§ **Task objective**
Give the data again word for word; drop the pictures.

###

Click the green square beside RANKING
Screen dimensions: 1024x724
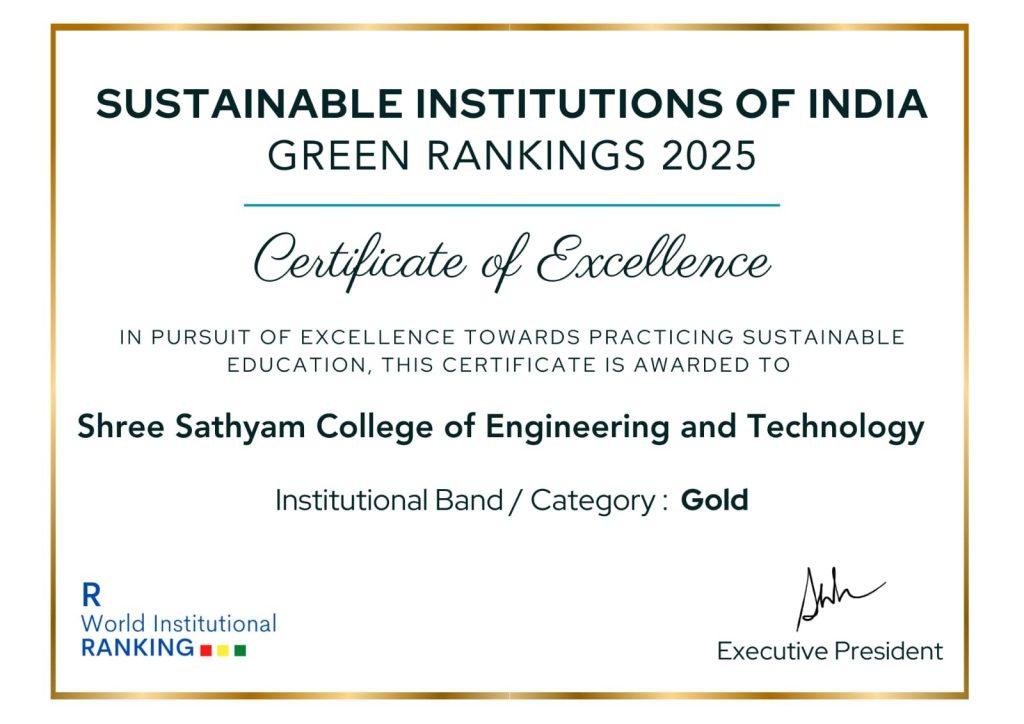240,651
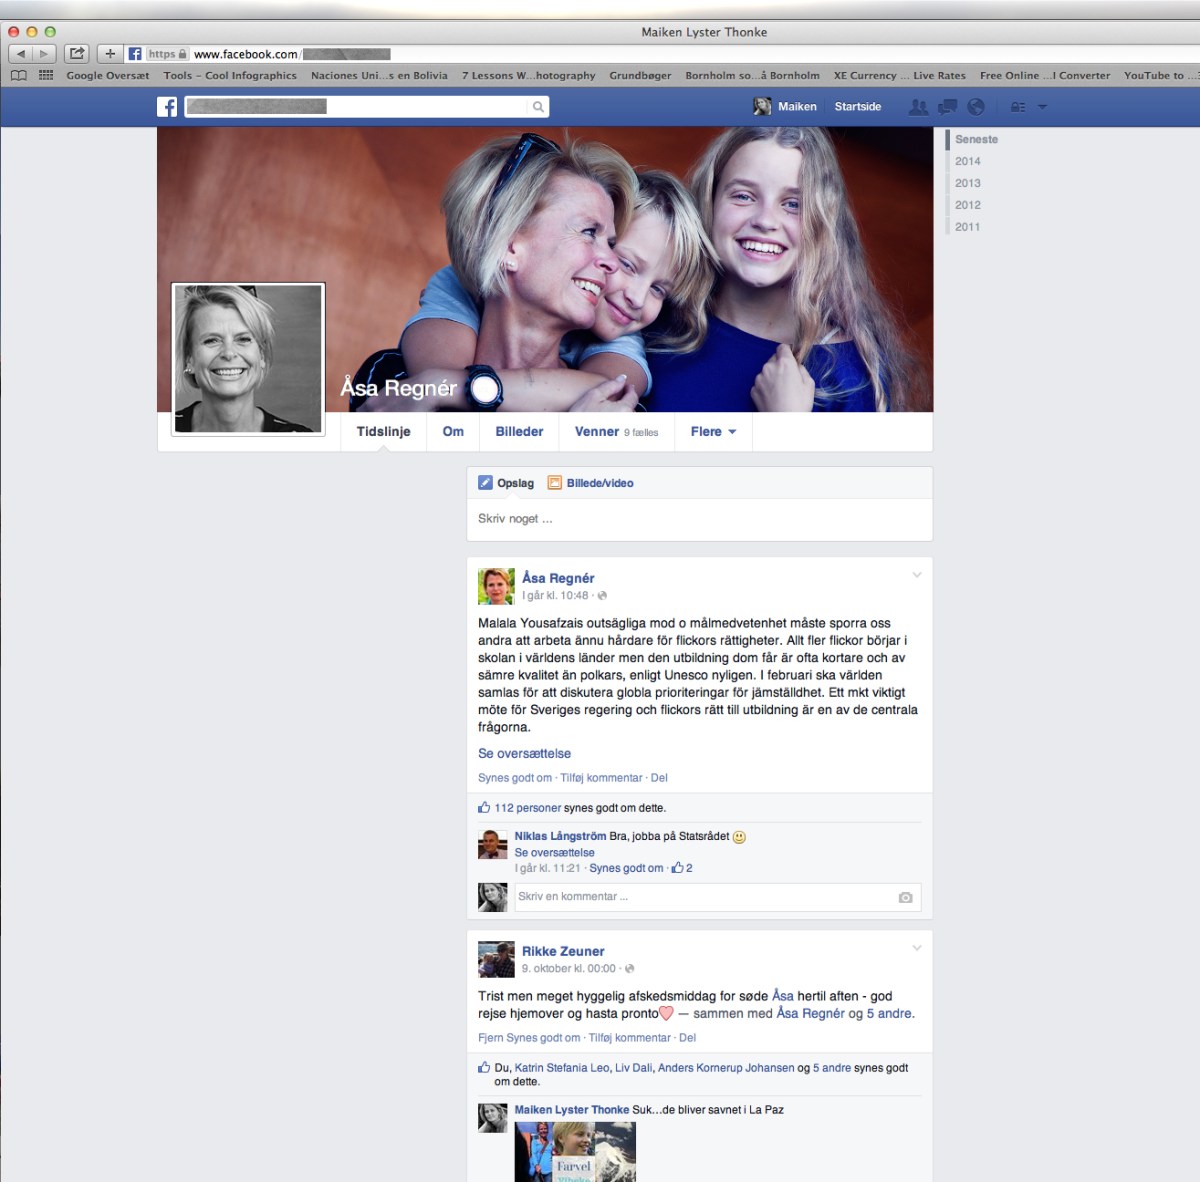Viewport: 1200px width, 1182px height.
Task: Select the Opslag pencil icon
Action: coord(488,482)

###

§ **Result for this exercise**
Click the green square beside RANKING
Screen dimensions: 1024x724
240,651
Viewport: 1200px width, 1182px height.
Task: Select the Opslag pencil icon
Action: coord(488,482)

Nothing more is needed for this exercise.